Left: The original render of one page of the PDF. Middle: Background pixels are marked as boring (black) and foreground marked as interesting (white). Right: Erosion filter applied by 16 pixels, removing small characters.
The only problem with this approach is that it filters out anything less than 16px, and many graphs or figures can be missed.
2. Identifying Figures
To isolate figures in the paper, edge detection can be used. There are a variety of solutions, but we used the ones built-in to scikit-image. They are pretty slow on images at 300dpi but work very reliably. The bot only posts every 11h so it's not a performance issue!
Figure: Finding edges using a Canny Edge Detector then a Probabilistic Hough Transform, setup as a sequence of operations.
In practice, we don't use all the lines identified, but only those of a specific length. At 300dpi, it's currently 50px.
Finding lines doesn't always work if there are many short segments, so a third pass is setup as an optional phase...
3. Attention To Color
A third approach is to hone in on colored areas, to avoid the black & white that's associated with text. Here, the bots computes the color of each pixel as the difference between all RGB components, and stores it in the map too.
Left: The original render of one page of another PDF. Right: Areas where the image is not greyscale, calculated as the sum of differences between all components.

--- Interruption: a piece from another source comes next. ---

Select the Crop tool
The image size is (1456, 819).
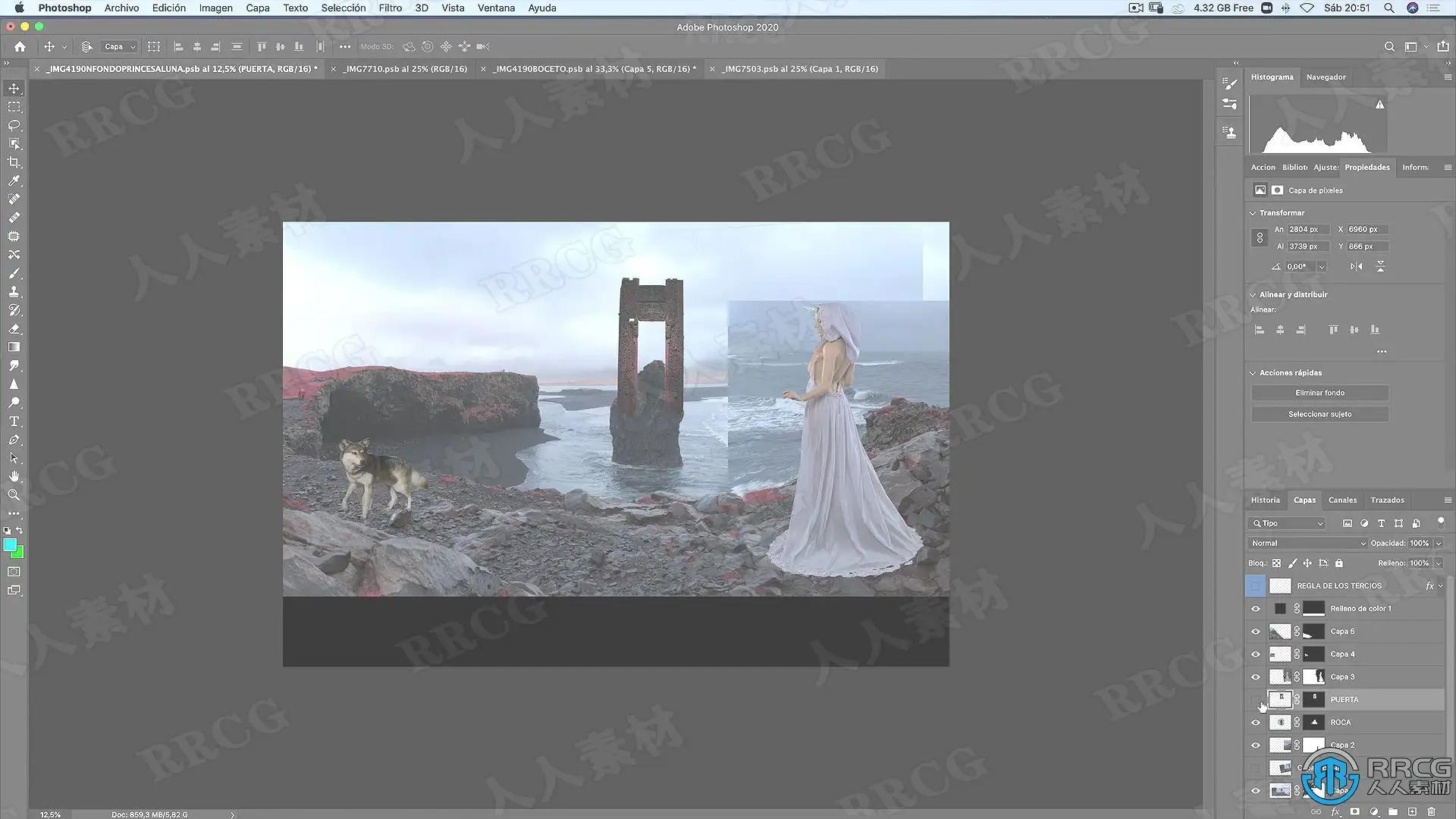14,162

The big issue with this approach is that some fonts render with colors in certain PDF files, due to sub-pixel smoothing or possibly kerning. This means the filter treats everything as interesting in rare cases, even text. This pass is only enabled if the other passes didn't find anything.
Conclusions & Open Issues
Overall, I'm quite impressed with the results of the script. It posts sensible images and has given me many insights into the papers I've seen so far! However, it also highlights that some papers are extremely boring and there's a wide range of accessibility standards when it comes to authoring papers.
Technically speaking, the script doesn't do a great job at capturing the areas around each figure, to help provide context when posted on social media. This is due to the 16px erosion and the fact that legends and labels will get filtered out, and are not taken into account by the optimization process.